Mais il y a mieux. Nouvelles Impressions d’Afrique, texte-limite, connaît une réédition fort agréable. Un texte mythique décrypté pour la première fois. C’est ce qu’on peut lire sur la couverture de ces nouvelles Nouvelles Impressions d’Afrique aux éditions des Feuillantines.
Décrypté? C’est beaucoup dire. Mais, oui, cette édition en grand format du dernier livre anthume de Roussel s’accompagnée des essais de son premier décrypteur, Jean Ferry. Ces textes, dont l’un d’entre eux avait été préfacé par André Breton, sont devenus depuis longtemps introuvables. Ferry fut, donc, le premier exégète de Roussel, et il reste très drôle à lire. Car l’inégalable Ferry sait prendre l’œuvre de Roussel très au sérieux sans se prendre lui-même au sérieux.
Le geste qui consiste à rééditer Nouvelles Impressions d’Afrique intégralement — i.e. avec les illustrations d’Henri-Achille Zo ainsi que le long poème L’Âme de Victor Hugo, comme parut l’ouvrage en 1932 — en y adjoignant les études de Ferry est pour le moins salubre. On se réjouit qu’une pareille chose puisse encore être possible.
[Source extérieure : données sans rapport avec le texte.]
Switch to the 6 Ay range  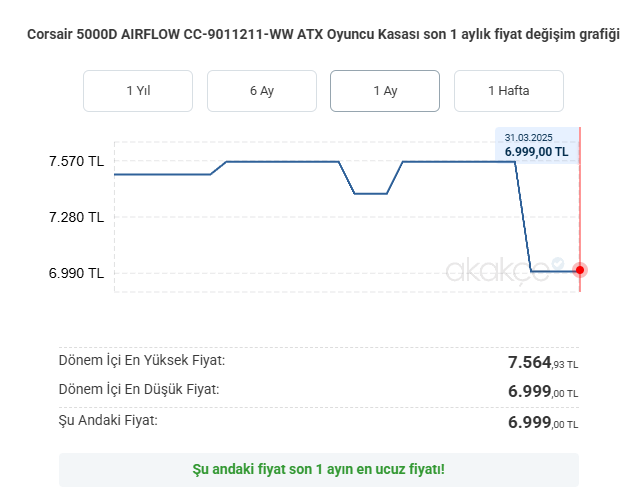click(262, 91)
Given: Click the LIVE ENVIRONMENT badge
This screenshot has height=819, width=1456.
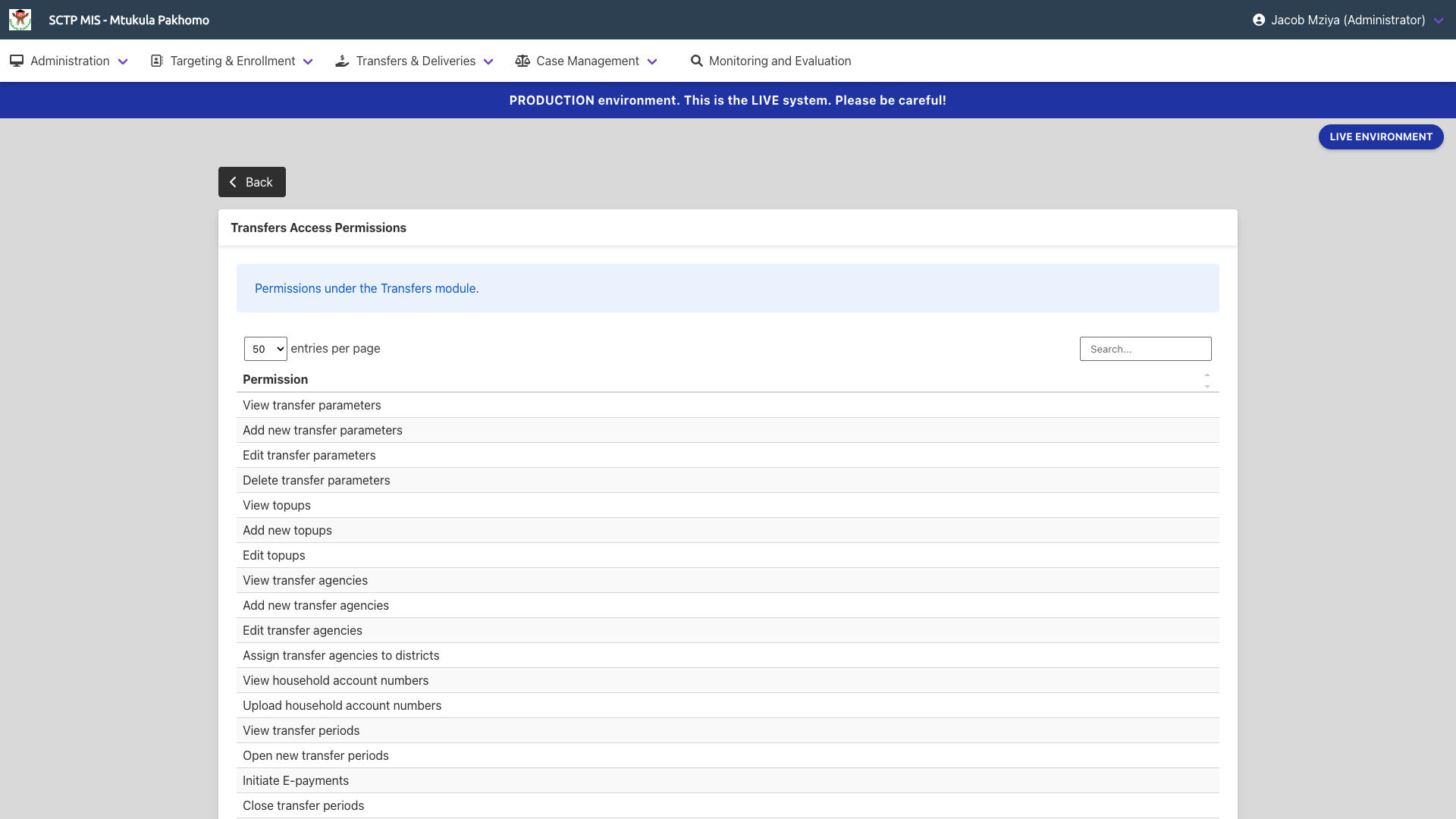Looking at the screenshot, I should [1380, 136].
Hervé Lavergne donne une introduction fort efficace à ce grand livre impossible, non sans évoquer l’ensemble de l’œuvre de Roussel. Il a également soin de présenter l’inégalable travail de Ferry. En 46 pages, l’essentiel est dit en termes très clairs au sujet de l’énigme roussellienne. « ROUSSEL – RÉSOLU restera à jamais une anagramme bancale, et les amateurs de jeux de mots et de lettres, parmi lesquels se comptent rousselliens et rousselâtres en seront pour leurs efforts. Mais que de choses belles et étranges ils auront entrevues, pour leur plus grand plaisir. » Précieuses également sont les notes biographiques d’Olivier Barrot et de Guy Saigne, procurées en appendices, consacrées respectivement à Jean Ferry et à H.-A. Zo, auxquelles s’ajoutent une note additionnelle de Maxime Perret où il est notamment question de Balzac.
Ce très grand format, avec ses larges marges, constitue un idéal instrument de travail. Un support de rêverie également. Il agit comme un démultiplicateur de l’énigme toute de clarté qui est celle de Roussel; il donne à voir autant qu’à lire cet ahurissant mystère lavé de tout secret. Mon très grand chagrin est ne n’avoir pas le livret détachable, glissé sous le dernier rabat du livre, reproduisant les 4 chants des Nouvelles Impressions d’Afrique, avec ses 1 274 numérotés par Jean Ferry. Celui-ci ayant été barboté, qui sait? par quelque rousselâtre. Je lui souhaite bien du plaisir.
Il voulait la gloire, il l’a eue. Il l’a perdue, il la retrouvera. Elle n’est pas de ce temps. C’est trop tôt.
Lorsqu’on ne fera plus de romans, de films, de musique, de peinture pour le divertissement des ordinateurs électroniques, lorsque viendra le temps des merveilles, Roussel reviendra avec lui, tout normalement.
Veillons sur la momie chantante, entretenons-la en bon état de marche, mais ne l’exposons pas sur la place.
Lisons Roussel, ne le prêtons pas. On ne nous le rendrait pas en bon état.
(Jean Ferry)
De Jean Ferry, signalons également L’Afrique des Impressions. Petit guide pratique à l’usage du voyageur, Collège de ‘Pataphysique XCV, ouvrage achevé d’imprimer en la fête de S. Canterel l’Illuminateur, le 13 Absolu XCV E.P. C’est également par ce livre que peuvent s’ouvrir les portes du Grand Rêve.